From the listing below, reproduce exactly the lines starting with the one with "The image size" and going on through the one with "Given: Click the eye icon next to Viewed", both ends kept. No picture is copied.

## Provided entries

* * * * *

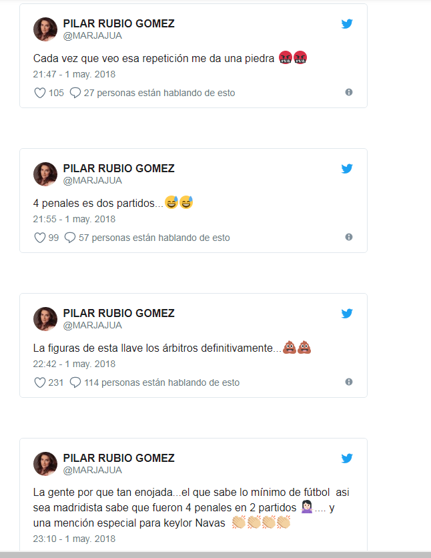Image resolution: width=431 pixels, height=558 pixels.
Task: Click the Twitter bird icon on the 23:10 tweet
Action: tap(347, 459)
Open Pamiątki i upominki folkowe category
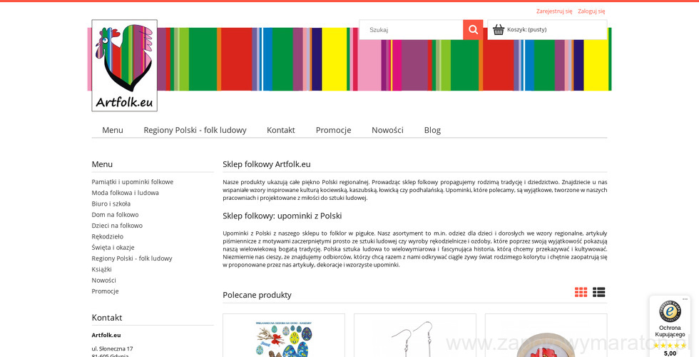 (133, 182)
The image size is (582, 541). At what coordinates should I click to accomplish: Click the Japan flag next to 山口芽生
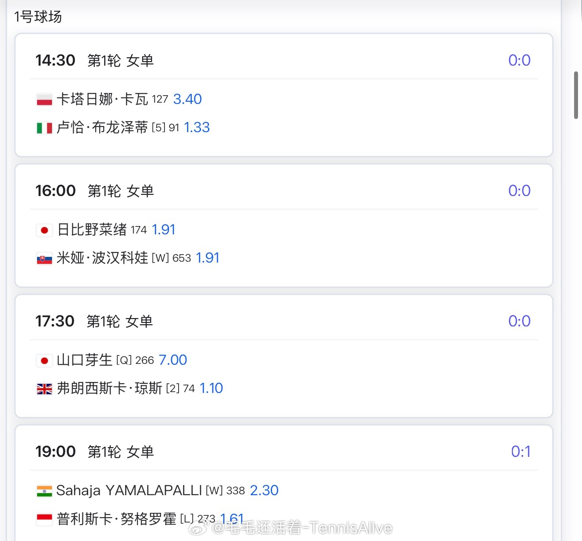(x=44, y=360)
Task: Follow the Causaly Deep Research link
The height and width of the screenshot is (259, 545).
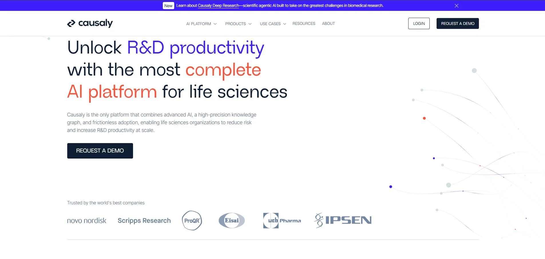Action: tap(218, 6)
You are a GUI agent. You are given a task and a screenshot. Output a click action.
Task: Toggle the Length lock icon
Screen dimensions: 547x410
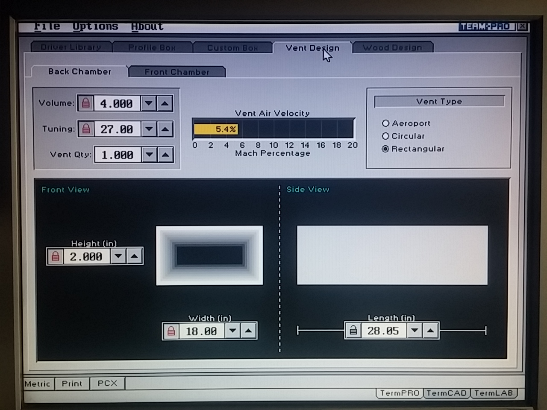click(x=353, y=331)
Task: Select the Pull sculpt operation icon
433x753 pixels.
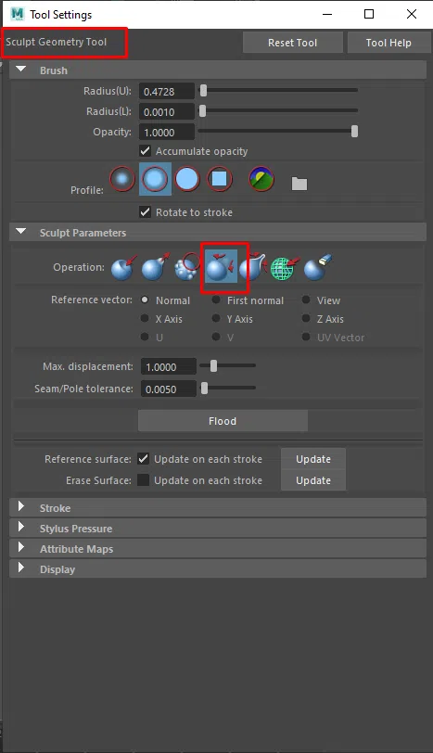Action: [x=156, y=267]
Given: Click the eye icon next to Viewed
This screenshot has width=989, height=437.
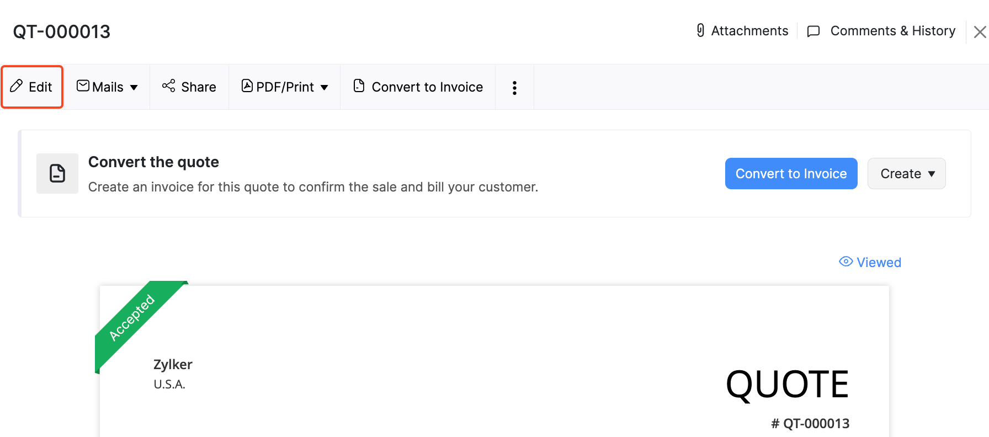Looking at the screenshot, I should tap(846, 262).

* * * * *

## Answer area
The image size is (582, 541). At what coordinates should I click to accomplish: Click the Japan flag next to 山口芽生
(x=44, y=360)
Task: Follow the Causaly Deep Research link
The height and width of the screenshot is (259, 545).
Action: tap(218, 6)
You are a GUI agent. You are given a task and a screenshot. Output a click action.
Task: Toggle the Length lock icon
Screen dimensions: 547x410
click(x=353, y=331)
Task: Select the Pull sculpt operation icon
433x753 pixels.
Action: [x=156, y=267]
Given: Click the eye icon next to Viewed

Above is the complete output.